Forget mindless rioting in UK cities. Rebellion in the countryside could yet be a more insidious problem for David Cameron. He may be the first prime minister from the shires since Anthony Eden, but many of his policies are going down worse there than those of “townie” Tony Blair used to.

The battle over the state forestry sell-off, which forced a U-turn, was just the start. A dispute over high-speed rail through the Chilterns rumbles on. Protests are growing over giant pylons that are planned to sweep across beautiful areas to link wind turbines to new power stations. And now come planning changes to introduce a presumption in favour of sustainable development.

You cannot fault the bravery of Mr Cameron and his planning minister, Greg Clark: taking on the National Trust and a swath of Tory-voting rural dwellers takes nerve. The English, in particular, have an idealised affection for their green and pleasant land that predates the industrial revolution: think of Shakespeare’s “This other Eden, demi-paradise”. The notion of a rural idyll is held dear even though 80 per cent of people live in towns.

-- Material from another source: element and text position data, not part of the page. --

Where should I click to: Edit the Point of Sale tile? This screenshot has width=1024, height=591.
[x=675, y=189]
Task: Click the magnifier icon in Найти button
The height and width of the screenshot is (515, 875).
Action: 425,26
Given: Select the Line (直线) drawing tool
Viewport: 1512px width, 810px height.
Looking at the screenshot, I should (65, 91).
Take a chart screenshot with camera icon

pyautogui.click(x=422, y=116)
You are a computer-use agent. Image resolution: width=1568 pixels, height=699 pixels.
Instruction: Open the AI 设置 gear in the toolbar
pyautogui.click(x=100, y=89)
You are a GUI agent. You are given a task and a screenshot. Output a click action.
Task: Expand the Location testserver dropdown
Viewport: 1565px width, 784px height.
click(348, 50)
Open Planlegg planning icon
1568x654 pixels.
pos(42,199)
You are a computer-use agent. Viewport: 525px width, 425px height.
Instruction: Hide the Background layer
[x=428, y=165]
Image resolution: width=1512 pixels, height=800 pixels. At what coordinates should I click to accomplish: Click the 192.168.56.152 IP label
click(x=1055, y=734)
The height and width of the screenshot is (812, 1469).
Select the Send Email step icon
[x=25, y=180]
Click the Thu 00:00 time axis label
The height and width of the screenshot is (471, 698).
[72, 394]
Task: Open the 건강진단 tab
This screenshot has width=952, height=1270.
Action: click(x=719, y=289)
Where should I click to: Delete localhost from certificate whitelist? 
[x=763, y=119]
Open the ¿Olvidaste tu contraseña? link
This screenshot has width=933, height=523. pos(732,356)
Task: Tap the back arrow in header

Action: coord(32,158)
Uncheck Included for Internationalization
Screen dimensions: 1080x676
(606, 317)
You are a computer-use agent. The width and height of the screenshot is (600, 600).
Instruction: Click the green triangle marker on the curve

The issues are not purely English: there have been protests over 150ft pylons planned in mid-Wales and the Scottish Highlands, as well as for Dedham Vale – immortalised by Constable – the Kent Downs and the Forest of Bowland. Liam Fox, defence secretary, facing pylons in his North Somerset constituency, wrote to Chris Huhne, energy secretary, to argue that burying power lines underground or underwater could be cheaper in the long term.

Pressures on MPs will surely grow. Nicholas Ridley, the 1980s environment secretary, wanted to build new towns in southern England to meet housing shortages. It was he who imported the term Nimby, or not in my back yard, from the US – and then was revealed as a Nimby for objecting to new homes near his Cotswold rectory.

Banx illustration

Is there a way through these polarised debates? An independent study of the long-term cost of burying power lines would help. As for houses, your city-dwelling Notebook writer has a degree of sympathy with the conservation cause: it is surely right to insist on high densities, full use of brownfield sites and extensions to towns where transport already exists. But not enough homes were being built even before the downturn. To fight homelessness and poverty, there has to be some relaxation.

Eye of the beholder

In all this, the question of what is beauty raises its head. Pylons have divided opinion for 80 years. There is a Pylon Appreciation Society, created by a photographer. The poet Stephen Spender wrote admiringly of:

Pylons, those pillars

Bare like nude, giant girls that have no secret.

The British pylon, based on a design by the US Milliken Brothers submitted in 1928, under the guidance of classical architect Sir Reginald Blomfield, has a certain severe splendour. Many people consider them ugly, but why then is Blackpool Tower, for example, thought beautiful? The 117-year-old landmark has just been reopened after a 10-month refurbishment, to widespread acclaim. It was originally inspired by the Eiffel Tower in Paris, which was derided as an eyesore when it was built but is now regarded as a wonder of the world.

Salford’s MediaCityUK, the BBC’s new northern home, has been named winner of Building Design magazine’s Carbuncle Cup, the prize for the ugliest new building in Britain, by a panel of architecture critics. A close second was the Museum of Liverpool, which critics say should never have been built so close to the Three Graces, including the Royal Liver Building. But when the Liver building opened 100 years ago, some people complained that it was ugly, blocked the river view and was not in keeping with older buildings around it. In matters aesthetic, the beholder’s eye can be disconcertingly fickle.

Lucky, 63 years ago

Men bore the brunt of unemployment in the recession, but now it is rising faster among women. Novelist Linda Grant suggested at the Edinburgh book festival recently that 1948 was the luckiest year to be born a woman in British history: they got not just the NHS and sexual liberation, but a final salary pension too. Is that really true? Opportunities have surely grown since then, albeit inadequately.